• TASK TO CARRY OUT: In the listing below, how many lines contain the word "click"? Answer with the number alone.

• SUPPLIED INFORMATION:
* * *

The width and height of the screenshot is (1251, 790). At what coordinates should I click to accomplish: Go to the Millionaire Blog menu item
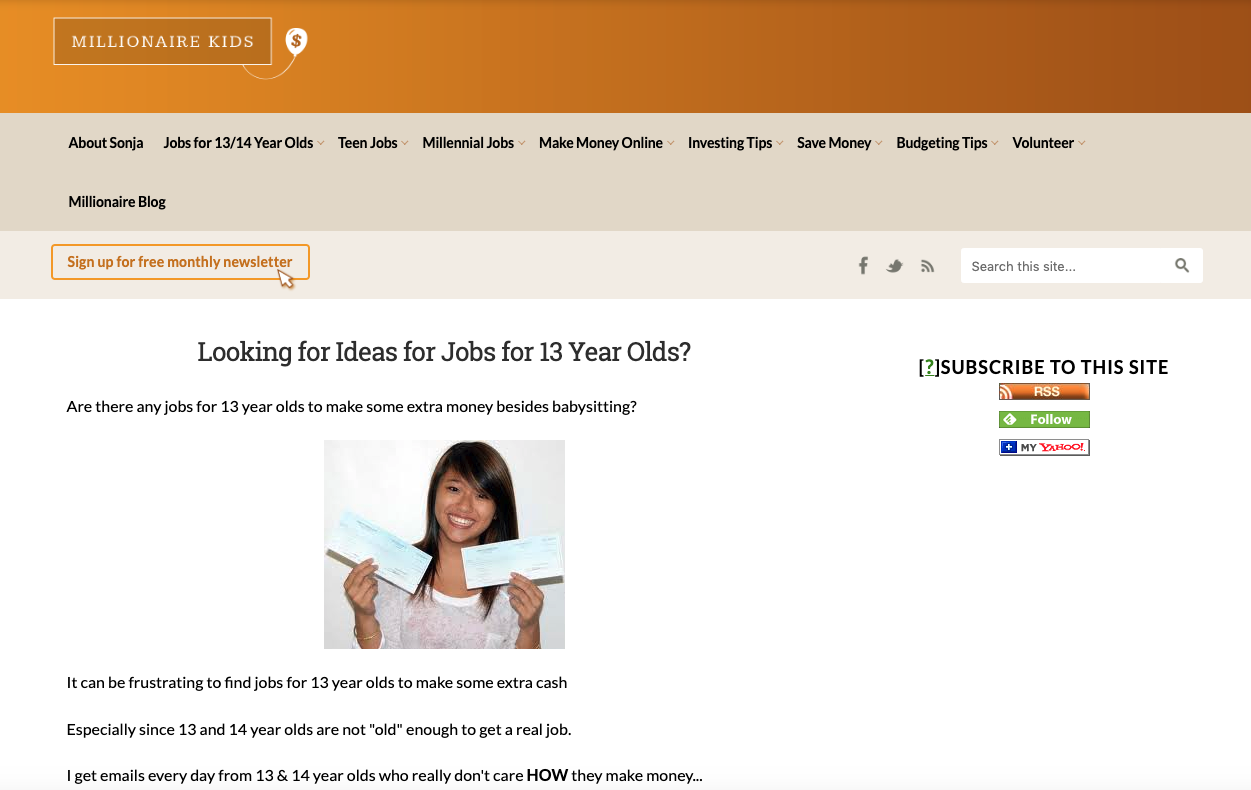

* * *

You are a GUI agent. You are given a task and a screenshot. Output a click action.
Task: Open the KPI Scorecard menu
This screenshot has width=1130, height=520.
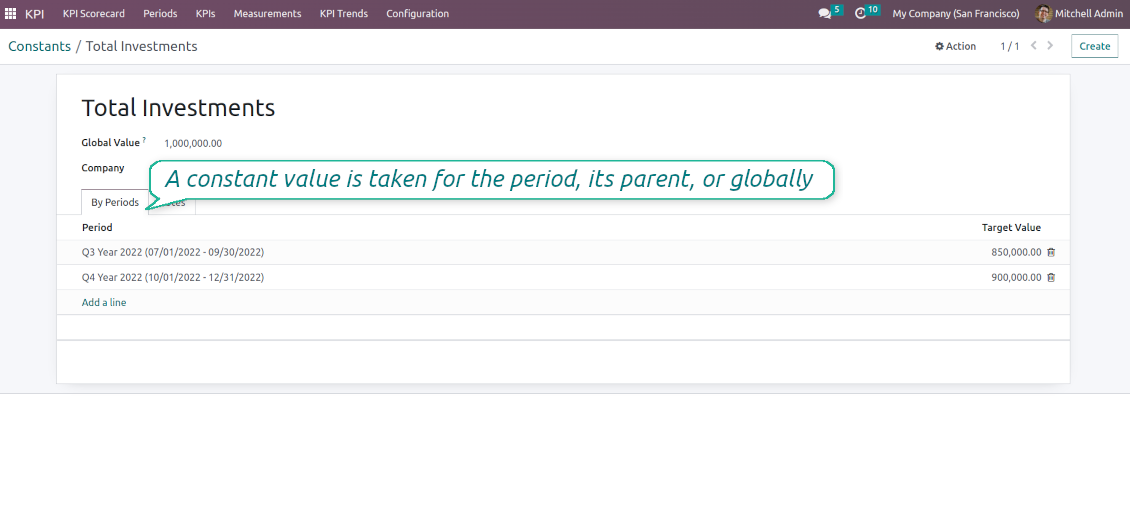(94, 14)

* * *

• RESULT FOR THIS EXERCISE: 2